With thousands in isolation after contracting COVID-19 and scores more unable to see loved ones thanks to cancelled flights and closed borders, the ‘most wonderful time of the year’ is looking grim in NSW.
Those still able to celebrate are unlikely to get a normal Christmas Day either, with 6288 new cases reported on Saturday as infections continuing skyrocketing.
That’s a rise of 676 on the number reported the day before and a new record for NSW.
No new deaths were reported.
Testing numbers dropped significantly, with more than 149,000 people being swabbed, about 15,000 fewer than the day before.
The number of people in hospital with the virus nudged slightly higher, to 388, an increase of six.
But one fewer person is in intensive care, taking the total to 52.
Most of those hospitalised are unvaccinated, NSW Health says.
But the good news is that the state is now all but guaranteed to reach it’s goal of 95 per cent vaccination coverage, with the share of people with at least one dose hitting that target on Saturday.
The spiralling outbreak is swamping contact tracers, overwhelming testing sites and affecting flight schedules as authorities reintroduce mask rules.
Dozens of Jetstar and Qantas domestic flights out of Sydney were cancelled on Christmas Eve as frontline staff deemed close contacts were forced to get tested and isolate as the virus spreads through the city.
The situation has also prompted the government to reintroduce some restrictions that were only wound back on December 15.
More than 30,000 people have been diagnosed with the virus in NSW in the days since.
Masks are again required in indoor settings, with hospitality venues to return to the one person per two-square metre rule and QR codes to be compulsory again from Monday.
While no restrictions will impact Christmas gatherings at homes on Saturday, those still able to celebrate are encouraged to take COVID-19 precautions where ever possible.
Revellers should undertake rapid antigen tests before gathering, should prioritise ventilation and should ask elderly visitors to sit outside on the verandah, NSW Health says.

* _PARTS OF THE EXERCISE_
1 - How many people with the virus were in hospital, according to the COVID-19 article?
2 - Print the stretch of the COVID-19 article from "With thousands in" through "increase of six.".

* _Dataset records_
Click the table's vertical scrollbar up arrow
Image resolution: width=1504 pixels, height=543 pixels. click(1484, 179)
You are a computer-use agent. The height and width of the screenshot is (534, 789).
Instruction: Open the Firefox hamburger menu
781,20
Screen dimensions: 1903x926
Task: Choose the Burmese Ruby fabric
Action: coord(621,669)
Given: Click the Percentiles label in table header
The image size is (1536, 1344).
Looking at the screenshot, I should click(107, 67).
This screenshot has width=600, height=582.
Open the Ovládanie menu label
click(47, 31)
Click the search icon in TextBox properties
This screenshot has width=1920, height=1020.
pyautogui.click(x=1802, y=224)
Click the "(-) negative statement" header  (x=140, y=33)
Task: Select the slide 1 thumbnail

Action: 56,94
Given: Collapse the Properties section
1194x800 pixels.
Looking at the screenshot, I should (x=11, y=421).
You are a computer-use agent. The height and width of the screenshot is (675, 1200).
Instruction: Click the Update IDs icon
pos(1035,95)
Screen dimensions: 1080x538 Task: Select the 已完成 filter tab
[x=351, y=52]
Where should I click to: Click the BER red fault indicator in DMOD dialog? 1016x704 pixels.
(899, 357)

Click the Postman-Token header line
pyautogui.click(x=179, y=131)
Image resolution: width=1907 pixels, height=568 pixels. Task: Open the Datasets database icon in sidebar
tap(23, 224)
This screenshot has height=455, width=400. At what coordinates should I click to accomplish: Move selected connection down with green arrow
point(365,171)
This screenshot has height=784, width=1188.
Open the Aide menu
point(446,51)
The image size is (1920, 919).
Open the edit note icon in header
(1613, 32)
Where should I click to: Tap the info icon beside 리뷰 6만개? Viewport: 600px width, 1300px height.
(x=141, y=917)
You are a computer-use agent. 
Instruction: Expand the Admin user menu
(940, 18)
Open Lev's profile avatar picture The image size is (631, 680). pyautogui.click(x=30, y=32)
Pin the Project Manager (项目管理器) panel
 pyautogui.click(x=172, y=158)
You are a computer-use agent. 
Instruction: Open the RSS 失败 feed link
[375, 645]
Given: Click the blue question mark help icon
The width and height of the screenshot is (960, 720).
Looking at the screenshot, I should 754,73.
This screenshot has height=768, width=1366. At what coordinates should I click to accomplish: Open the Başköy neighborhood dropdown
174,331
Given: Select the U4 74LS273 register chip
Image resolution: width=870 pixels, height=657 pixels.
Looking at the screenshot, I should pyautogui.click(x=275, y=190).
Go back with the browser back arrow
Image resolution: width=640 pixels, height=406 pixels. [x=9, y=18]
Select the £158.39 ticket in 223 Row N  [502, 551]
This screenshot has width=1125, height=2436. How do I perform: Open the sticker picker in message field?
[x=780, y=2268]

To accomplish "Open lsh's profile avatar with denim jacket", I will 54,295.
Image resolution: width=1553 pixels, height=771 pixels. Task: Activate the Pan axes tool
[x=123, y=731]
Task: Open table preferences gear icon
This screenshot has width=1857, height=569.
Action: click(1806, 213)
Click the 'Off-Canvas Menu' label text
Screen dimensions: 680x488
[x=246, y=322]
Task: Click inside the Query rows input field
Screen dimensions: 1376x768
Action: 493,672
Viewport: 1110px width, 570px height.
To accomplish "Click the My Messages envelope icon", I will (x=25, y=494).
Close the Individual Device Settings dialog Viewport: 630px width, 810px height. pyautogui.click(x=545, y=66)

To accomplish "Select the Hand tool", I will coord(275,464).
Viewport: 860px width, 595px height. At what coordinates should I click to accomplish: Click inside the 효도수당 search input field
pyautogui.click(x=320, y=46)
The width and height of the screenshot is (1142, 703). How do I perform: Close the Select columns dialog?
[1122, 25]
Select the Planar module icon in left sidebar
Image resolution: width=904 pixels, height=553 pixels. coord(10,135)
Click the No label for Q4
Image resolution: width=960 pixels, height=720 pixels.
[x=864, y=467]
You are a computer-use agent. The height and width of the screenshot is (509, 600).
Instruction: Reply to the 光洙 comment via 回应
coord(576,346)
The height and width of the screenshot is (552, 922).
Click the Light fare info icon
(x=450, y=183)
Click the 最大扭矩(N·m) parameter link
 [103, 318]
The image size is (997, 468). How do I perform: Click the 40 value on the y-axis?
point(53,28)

* _OUTPUTS FOR THE TASKS_
1 - 388

2 -
With thousands in isolation after contracting COVID-19 and scores more unable to see loved ones thanks to cancelled flights and closed borders, the ‘most wonderful time of the year’ is looking grim in NSW.
Those still able to celebrate are unlikely to get a normal Christmas Day either, with 6288 new cases reported on Saturday as infections continuing skyrocketing.
That’s a rise of 676 on the number reported the day before and a new record for NSW.
No new deaths were reported.
Testing numbers dropped significantly, with more than 149,000 people being swabbed, about 15,000 fewer than the day before.
The number of people in hospital with the virus nudged slightly higher, to 388, an increase of six.